More frequently, charities simply cannot command the specifics that directly address donor questions. “Many nonprofits, even the largest, established institutions, don’t define goals,” says the Center for Effective Philanthropy’s Phil Buchanan. “Choosing goals is tied up with assessing results, so the organization must figure out what’s working and what’s not. But there’s no common unit of measurement for charitable impact, no analog for the business world’s ROI. You also have to measure the impact you’re having relative to the resources you have, which means weighing social good versus grants out the door. Across different programs and goals, it’s not possible to boil down to a single number.
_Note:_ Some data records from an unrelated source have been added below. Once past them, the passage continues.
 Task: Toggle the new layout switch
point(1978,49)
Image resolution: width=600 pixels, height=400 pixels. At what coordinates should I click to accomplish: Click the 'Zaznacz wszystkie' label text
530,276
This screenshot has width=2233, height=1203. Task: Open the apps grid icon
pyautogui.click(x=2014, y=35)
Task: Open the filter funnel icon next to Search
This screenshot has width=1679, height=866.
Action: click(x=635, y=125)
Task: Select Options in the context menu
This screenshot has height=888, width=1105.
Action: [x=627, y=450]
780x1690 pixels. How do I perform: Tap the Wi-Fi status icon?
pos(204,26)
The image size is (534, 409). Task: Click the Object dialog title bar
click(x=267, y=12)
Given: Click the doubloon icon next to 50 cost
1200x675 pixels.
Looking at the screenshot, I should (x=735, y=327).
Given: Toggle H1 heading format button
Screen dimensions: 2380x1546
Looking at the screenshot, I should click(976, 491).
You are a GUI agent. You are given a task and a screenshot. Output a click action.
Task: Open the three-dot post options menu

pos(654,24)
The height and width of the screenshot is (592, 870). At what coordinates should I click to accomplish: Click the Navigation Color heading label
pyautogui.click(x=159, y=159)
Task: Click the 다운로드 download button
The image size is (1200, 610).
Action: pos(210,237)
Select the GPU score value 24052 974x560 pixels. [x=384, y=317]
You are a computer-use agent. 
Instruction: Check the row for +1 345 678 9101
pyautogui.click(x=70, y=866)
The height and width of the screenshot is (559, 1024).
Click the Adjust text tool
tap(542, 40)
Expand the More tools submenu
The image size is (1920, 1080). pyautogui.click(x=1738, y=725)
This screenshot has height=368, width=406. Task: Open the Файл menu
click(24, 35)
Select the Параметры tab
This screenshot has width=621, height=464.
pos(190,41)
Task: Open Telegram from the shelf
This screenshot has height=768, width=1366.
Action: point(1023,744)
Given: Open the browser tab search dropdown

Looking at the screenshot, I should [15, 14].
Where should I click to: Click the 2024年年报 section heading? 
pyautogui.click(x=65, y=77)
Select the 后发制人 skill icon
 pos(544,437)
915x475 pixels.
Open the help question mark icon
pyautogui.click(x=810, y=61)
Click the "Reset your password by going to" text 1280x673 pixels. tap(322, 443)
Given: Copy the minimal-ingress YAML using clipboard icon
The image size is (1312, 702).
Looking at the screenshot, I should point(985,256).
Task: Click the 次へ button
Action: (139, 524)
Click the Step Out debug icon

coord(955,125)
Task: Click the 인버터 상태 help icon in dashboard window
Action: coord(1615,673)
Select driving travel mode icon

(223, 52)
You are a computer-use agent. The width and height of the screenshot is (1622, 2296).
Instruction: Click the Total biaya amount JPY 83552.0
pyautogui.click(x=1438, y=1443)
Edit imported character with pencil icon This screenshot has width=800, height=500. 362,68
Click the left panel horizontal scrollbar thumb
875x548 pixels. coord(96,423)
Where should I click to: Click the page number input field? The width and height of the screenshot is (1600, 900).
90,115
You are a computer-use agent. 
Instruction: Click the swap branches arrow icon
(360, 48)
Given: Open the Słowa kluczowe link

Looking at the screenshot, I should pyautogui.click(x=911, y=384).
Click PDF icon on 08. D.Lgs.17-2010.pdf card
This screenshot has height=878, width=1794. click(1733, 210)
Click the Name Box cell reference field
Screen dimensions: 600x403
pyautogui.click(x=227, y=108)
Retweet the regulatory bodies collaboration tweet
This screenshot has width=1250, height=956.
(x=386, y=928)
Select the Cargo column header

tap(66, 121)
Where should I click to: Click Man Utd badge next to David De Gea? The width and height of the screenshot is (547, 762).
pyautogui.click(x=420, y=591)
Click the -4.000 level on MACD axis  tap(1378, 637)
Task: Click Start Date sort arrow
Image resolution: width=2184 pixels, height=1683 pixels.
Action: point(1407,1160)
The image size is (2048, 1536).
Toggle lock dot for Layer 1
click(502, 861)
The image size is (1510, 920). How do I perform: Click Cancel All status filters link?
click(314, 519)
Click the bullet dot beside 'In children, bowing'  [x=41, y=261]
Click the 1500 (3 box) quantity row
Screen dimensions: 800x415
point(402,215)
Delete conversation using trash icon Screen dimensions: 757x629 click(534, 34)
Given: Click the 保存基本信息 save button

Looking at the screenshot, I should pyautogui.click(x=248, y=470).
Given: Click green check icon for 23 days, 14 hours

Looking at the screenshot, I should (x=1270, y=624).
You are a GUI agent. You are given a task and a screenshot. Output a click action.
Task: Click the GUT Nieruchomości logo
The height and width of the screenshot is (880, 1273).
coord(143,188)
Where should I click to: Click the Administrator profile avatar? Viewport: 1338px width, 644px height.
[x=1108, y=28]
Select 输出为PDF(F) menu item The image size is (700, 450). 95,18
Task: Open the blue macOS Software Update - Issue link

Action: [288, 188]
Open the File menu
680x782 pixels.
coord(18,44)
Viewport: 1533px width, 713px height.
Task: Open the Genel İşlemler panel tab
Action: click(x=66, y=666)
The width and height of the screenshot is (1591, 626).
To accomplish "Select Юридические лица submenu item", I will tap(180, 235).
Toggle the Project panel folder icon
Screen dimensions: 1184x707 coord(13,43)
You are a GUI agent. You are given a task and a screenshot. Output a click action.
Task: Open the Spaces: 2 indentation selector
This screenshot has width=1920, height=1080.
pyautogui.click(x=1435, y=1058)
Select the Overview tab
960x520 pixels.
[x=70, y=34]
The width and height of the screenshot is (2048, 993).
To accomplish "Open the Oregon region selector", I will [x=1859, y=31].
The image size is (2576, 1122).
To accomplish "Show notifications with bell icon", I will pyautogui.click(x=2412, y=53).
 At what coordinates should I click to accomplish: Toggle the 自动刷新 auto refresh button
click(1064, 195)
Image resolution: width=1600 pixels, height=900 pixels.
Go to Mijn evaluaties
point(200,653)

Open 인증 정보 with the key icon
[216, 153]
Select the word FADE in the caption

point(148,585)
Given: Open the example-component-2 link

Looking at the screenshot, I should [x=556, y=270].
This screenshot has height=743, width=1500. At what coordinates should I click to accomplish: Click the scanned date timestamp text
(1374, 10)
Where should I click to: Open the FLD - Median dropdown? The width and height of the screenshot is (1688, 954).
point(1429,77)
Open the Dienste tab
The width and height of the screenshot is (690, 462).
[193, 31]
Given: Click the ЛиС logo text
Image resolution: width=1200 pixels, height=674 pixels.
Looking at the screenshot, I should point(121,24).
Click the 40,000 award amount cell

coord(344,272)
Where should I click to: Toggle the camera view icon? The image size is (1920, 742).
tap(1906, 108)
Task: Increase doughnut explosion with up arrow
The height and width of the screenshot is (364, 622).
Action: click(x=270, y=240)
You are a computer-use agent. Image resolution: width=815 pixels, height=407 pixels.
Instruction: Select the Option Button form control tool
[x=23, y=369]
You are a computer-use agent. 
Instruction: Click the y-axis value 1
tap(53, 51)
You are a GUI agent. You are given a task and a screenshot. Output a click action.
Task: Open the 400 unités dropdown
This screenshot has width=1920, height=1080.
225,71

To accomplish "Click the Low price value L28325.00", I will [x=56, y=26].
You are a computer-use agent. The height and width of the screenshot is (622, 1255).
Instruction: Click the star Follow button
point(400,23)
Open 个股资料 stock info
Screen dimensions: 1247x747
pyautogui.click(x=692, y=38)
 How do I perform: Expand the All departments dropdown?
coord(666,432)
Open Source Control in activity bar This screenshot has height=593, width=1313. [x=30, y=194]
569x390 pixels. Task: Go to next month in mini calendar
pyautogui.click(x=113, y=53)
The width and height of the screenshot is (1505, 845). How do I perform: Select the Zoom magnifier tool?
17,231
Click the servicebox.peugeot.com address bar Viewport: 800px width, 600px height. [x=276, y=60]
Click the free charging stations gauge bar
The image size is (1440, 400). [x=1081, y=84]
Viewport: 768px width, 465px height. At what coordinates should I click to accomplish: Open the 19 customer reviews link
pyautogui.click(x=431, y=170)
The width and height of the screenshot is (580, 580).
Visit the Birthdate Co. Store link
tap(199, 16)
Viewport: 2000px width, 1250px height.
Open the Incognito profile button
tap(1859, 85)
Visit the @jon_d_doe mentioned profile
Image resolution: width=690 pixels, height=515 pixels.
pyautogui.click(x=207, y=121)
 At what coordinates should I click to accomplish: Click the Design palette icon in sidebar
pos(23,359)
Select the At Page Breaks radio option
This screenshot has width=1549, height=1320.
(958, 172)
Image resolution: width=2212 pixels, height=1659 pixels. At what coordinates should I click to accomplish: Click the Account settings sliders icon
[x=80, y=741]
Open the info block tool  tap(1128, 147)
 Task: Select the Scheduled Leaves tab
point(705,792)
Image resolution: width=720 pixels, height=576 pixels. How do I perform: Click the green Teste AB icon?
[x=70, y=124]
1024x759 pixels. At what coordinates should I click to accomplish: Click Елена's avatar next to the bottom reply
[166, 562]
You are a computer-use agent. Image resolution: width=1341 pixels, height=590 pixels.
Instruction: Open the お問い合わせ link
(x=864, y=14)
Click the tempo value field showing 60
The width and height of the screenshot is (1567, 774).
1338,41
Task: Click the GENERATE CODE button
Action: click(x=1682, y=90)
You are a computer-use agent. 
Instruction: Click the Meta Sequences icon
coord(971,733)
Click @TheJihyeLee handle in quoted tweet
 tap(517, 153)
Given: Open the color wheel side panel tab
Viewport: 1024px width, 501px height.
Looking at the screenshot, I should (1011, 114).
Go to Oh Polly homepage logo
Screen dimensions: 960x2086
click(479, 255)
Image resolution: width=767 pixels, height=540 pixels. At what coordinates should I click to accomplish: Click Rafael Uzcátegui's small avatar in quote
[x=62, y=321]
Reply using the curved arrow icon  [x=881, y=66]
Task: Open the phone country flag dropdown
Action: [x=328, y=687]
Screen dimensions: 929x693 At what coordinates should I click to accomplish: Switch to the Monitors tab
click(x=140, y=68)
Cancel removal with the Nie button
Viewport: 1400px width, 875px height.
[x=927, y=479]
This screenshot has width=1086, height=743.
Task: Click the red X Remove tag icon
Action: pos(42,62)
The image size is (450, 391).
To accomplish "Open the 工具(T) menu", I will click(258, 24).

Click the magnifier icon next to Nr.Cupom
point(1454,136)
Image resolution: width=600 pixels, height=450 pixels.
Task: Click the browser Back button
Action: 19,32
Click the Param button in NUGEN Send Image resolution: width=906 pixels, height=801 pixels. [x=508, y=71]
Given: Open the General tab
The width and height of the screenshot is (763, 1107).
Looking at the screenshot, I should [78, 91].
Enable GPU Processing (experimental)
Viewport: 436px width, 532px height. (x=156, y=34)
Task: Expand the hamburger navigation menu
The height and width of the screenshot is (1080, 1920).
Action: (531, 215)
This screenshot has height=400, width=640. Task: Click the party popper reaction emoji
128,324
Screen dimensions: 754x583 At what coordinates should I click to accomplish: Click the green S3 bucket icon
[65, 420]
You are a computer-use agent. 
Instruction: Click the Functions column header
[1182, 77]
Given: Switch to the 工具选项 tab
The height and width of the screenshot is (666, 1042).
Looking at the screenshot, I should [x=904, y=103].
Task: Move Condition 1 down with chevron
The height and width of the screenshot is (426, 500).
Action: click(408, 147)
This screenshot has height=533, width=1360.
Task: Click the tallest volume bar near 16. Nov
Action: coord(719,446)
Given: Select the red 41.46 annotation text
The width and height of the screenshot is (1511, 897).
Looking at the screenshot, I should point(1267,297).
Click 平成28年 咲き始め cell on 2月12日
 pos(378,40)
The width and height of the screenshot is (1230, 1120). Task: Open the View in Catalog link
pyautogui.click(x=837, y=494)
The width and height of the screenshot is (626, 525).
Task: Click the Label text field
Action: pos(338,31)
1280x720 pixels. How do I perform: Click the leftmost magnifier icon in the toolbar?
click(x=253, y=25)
Another challenge is causality: If an organization is funding 4% or 6% percent of a project or mission, what is the connection between when you fund and what happened on the ground?”

How, indeed, do you convey this complex picture to expectant donors who are considering a contribution of $1,000 or $1 million depending on whether the nonprofit can adequately explain how the money will be spent and the precise result it will fund? The answer is that it takes a lot of goodwill and honest conversation—as well as ongoing donor education.

On the other side, once the check is cashed, donors can turn intrusive or overbearing, feeling they’ve bought the right to express their opinions and direct decisions. And certainly they should have a voice. But many donors don’t take the time to become knowledgeable before weighing in. They may not bother to tap the nonprofit’s expertise in identifying where or how they can be most useful.

Before wading in, make sure you know as much as you can.

There’s also the troublesome challenge of novelty. Entrenched, familiar social problems aren’t nearly as interesting as fresh, trendy ones. “Donors like to support new ideas and innovations,” says Diana Aviv, chief executive of Independent Sector. “But the proliferation of nonprofit organizations is not sustainable. Nonprofits can’t always respond to a culture of donors that wants new things. There isn’t sufficient funding. Organizations will end up spending more time on fundraising than on delivering on their programs. We need to define support so organizations can succeed in profound and meaningful ways that change conditions.”